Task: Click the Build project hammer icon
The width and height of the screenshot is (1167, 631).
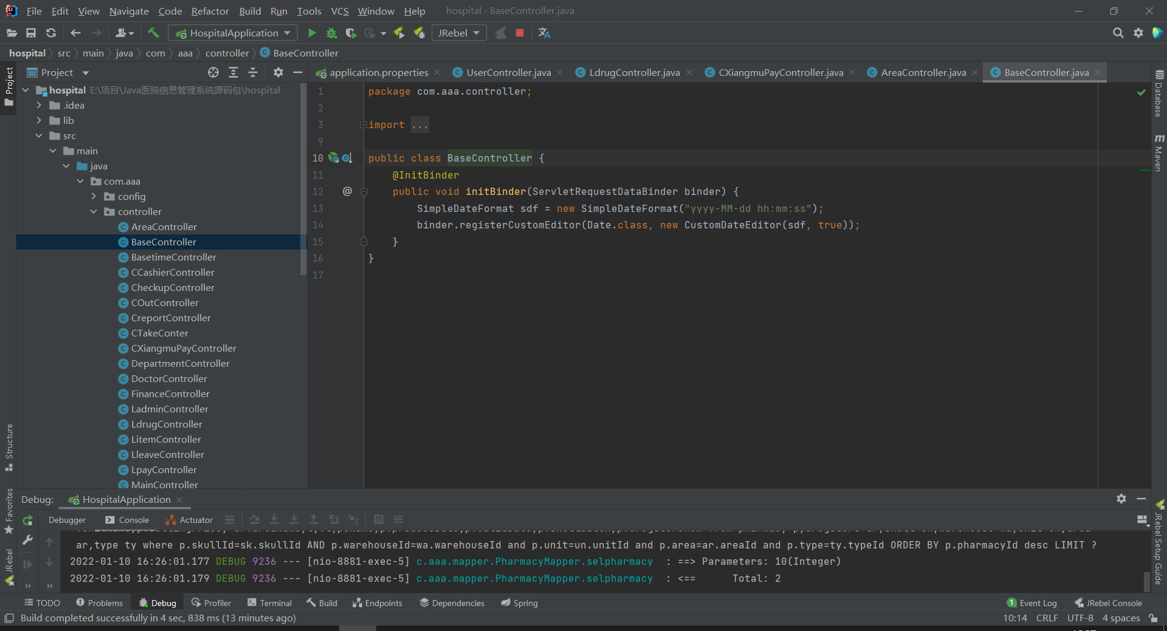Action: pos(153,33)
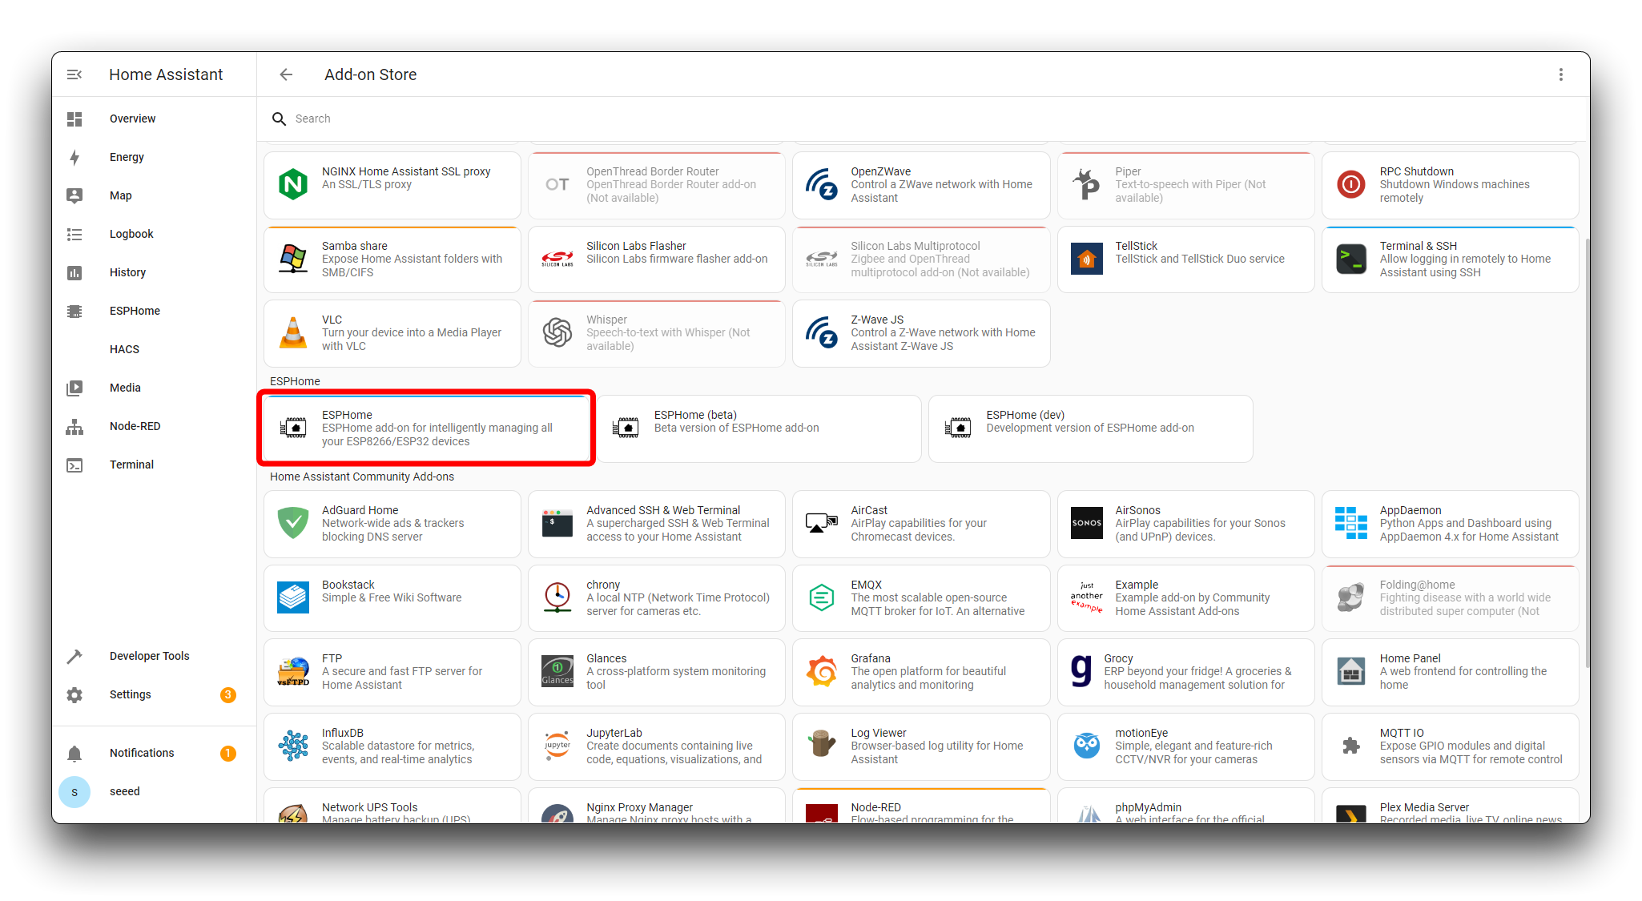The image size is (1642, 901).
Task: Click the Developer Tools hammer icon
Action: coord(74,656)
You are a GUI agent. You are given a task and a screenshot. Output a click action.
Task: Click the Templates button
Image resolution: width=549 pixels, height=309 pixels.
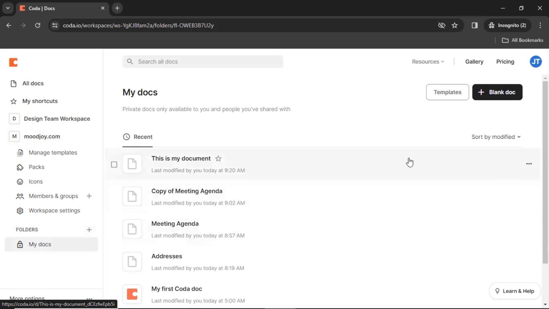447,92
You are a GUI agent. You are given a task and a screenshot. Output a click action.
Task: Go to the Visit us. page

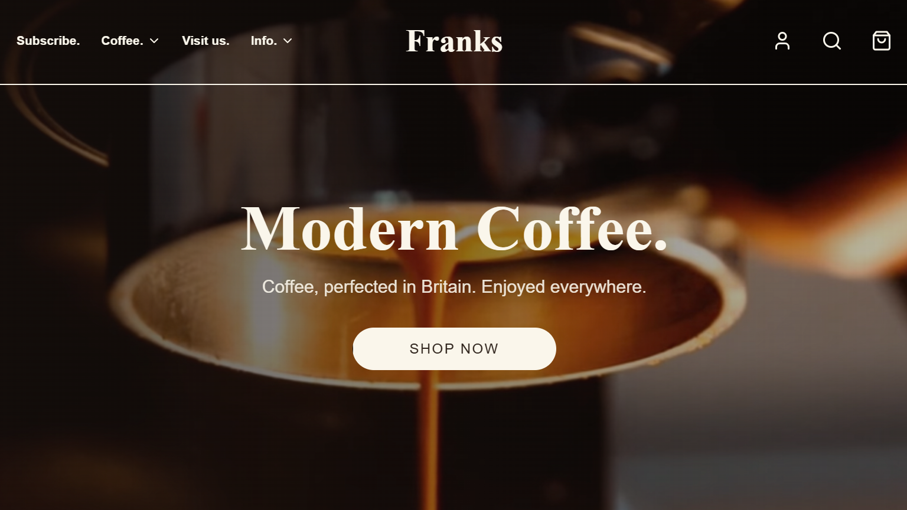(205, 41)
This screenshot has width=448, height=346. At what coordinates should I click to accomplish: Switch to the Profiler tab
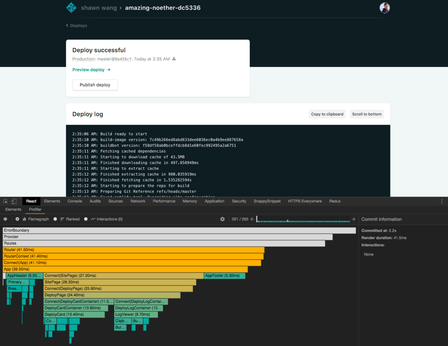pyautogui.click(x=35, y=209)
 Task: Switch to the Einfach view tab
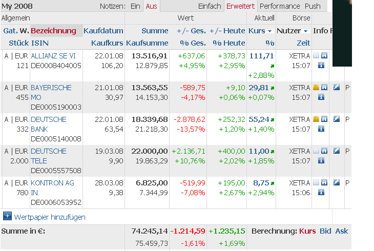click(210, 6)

++++++++

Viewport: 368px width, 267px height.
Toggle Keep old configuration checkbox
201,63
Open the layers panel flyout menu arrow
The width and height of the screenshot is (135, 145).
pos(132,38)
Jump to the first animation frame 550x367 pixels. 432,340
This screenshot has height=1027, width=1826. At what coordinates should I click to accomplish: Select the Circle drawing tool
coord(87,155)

++++++++

(Exercise prompt): Please write out the listing again, starting with the line with "This screenshot has width=448, height=346." and going on through the line with "click(210, 6)", both included, with every coordinate in the answers multiplied by 0.2 and rounded to a whole number, halves rounded up. Keep the requests in, change no other numbers, and leave the pictures out.

(Answer to this problem):
This screenshot has width=448, height=346. At what coordinates should I click to accomplish: Switch to the Profiler tab
pyautogui.click(x=7, y=42)
 Task: Switch to the Einfach view tab
click(42, 1)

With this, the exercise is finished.